Task statement:
Among the entries that follow, the required portion opens with the line containing "Given: Select the *OEM row label" and closes with the line containing "Run all chunks above icon". Give that portion again exactly, and nothing else.

Stored dataset items:
Segment Open
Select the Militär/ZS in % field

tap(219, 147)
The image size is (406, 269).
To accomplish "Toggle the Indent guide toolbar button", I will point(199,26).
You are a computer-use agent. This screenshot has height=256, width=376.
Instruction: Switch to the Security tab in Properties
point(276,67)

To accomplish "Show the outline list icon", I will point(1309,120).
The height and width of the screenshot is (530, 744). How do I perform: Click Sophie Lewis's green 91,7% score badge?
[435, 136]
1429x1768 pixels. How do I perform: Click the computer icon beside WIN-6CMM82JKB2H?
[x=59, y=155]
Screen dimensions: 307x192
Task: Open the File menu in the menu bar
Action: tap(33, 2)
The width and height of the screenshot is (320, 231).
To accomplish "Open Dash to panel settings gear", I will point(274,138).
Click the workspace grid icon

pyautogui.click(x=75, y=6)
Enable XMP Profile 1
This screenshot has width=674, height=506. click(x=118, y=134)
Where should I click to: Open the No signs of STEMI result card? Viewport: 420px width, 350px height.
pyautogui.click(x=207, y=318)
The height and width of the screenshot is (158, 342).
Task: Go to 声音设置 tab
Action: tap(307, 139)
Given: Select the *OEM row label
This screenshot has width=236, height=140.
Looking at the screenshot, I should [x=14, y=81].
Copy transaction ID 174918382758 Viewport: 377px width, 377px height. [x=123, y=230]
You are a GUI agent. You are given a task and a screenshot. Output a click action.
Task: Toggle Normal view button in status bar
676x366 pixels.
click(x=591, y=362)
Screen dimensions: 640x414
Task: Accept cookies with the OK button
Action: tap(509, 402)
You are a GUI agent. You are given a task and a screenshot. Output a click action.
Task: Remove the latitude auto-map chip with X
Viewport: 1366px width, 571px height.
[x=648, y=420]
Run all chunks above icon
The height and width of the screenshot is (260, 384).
Segment Closed
Result of this task:
Given: Select the *OEM row label
This screenshot has width=236, height=140.
Looking at the screenshot, I should [x=14, y=81].
Copy transaction ID 174918382758 Viewport: 377px width, 377px height. [x=123, y=230]
You are a GUI agent. You are given a task and a screenshot. Output a click action.
Task: Toggle Normal view button in status bar
676x366 pixels.
click(x=591, y=362)
Screen dimensions: 640x414
Task: Accept cookies with the OK button
Action: tap(509, 402)
You are a GUI agent. You are given a task and a screenshot. Output a click action.
Task: Remove the latitude auto-map chip with X
Viewport: 1366px width, 571px height.
[x=648, y=420]
Run all chunks above icon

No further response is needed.